Asian Agri, one of Indonesia’s largest palm oil producers, is not against a plan by the European Parliament to gradually stop imports of palm oil from Indonesia for its biodiesel program. It is, however, questioning the palm oil discrimination in European Union Plan, as the plan put palm oil at a huge disadvantage against other vegetable oils.
“What Europe is actually doing, if it becomes a policy to be implemented, is discrimination against palm oil,” Asian Agri Director for Corporate Affairs, Muhammad Fadhil Hasan told journalists after a ceremony to symbolically hand over part of the premium gained from the sale of sustainable oil to representatives of some 30,000 of its plasma farmers.

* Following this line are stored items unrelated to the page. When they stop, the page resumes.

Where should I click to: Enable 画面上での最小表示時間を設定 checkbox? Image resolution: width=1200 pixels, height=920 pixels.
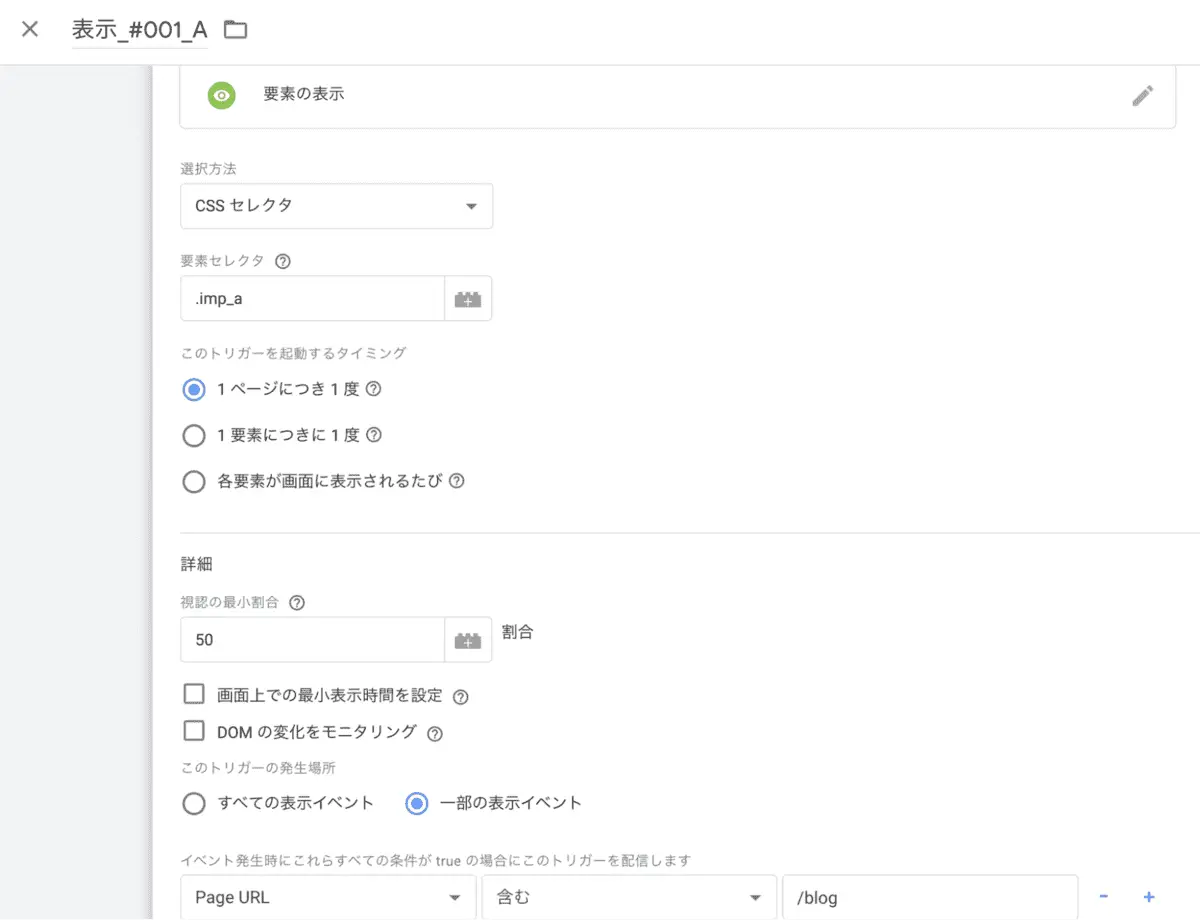click(x=194, y=695)
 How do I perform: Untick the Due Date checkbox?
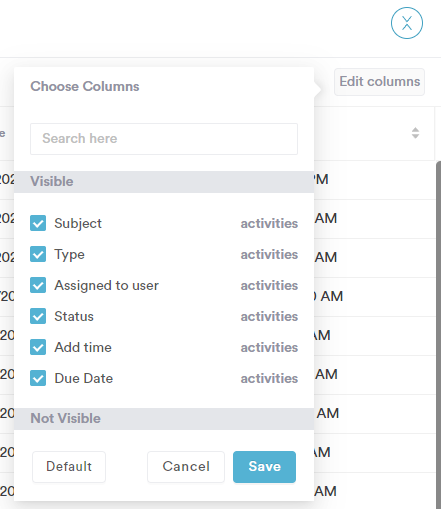tap(38, 378)
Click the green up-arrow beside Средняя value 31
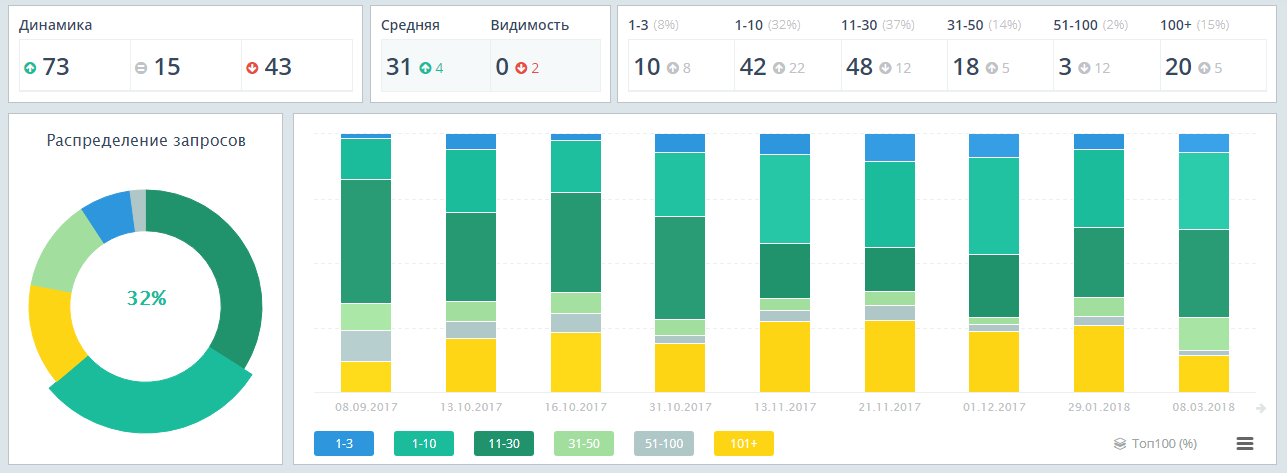1287x473 pixels. 425,68
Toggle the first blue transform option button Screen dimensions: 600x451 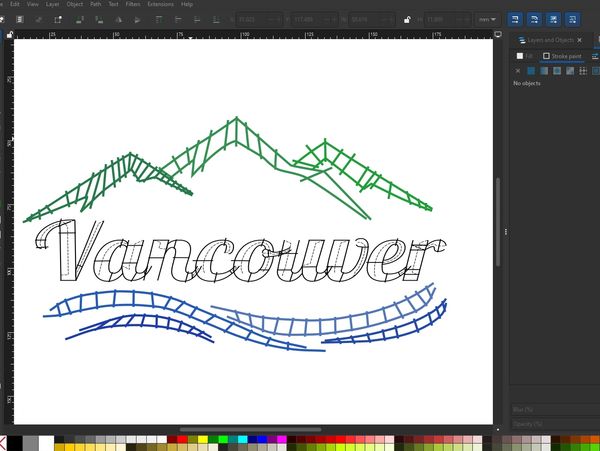click(515, 19)
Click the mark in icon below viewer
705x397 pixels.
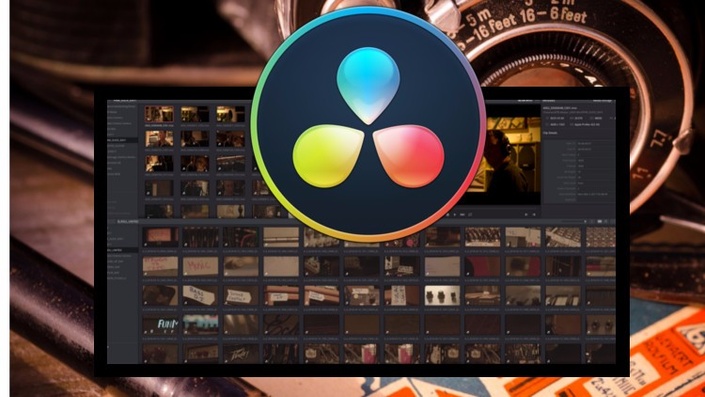(x=526, y=214)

“In the current decision of the parliament, the use of biodiesel from palm oil will be halted in 2021, while for other vegetable oils, such as rapeseed and sunflower, it would only be for 2030. Why is it different?” asked Hasan.
Hasan said that Asian Agri, just like the government and the other players in the palm oil industry, is not against an EU Policy to halt the use of palm oil in its renewable energy program per se. They are, however, against the different timing given for palm oil compared to the other vegetable oils. The decision still needed to be approved by the European Commission and the European Council before it becomes policy.
Hasan said that Indonesia exports some 4,3 million tons of palm oil to Europe in a year, but that only 40 percent was used in biodiesel. The rest was for food and other industries.
He said that the worry was that if the policy became implementable, it may become a precedent and other countries may follow the palm oil discrimination policy.
He believed that even though the decision becomes a policy implemented by the European Union, the regional organization would still continue to import palm oil from Indonesia, for its non-energy sectors.
“Europe, in reality, whether it wants it or not, continues to depend on palm oil…. if let us say its (palm oil’s) use for biodiesel is halted, they will still need it for food and industry,” he said.
Hassan said that alternatives such as rapeseed and sunflower oils were more expensive compared to palm oil.
“I am not convinced that Europe will halt imports of palm oil. They cannot. They need it,” he said.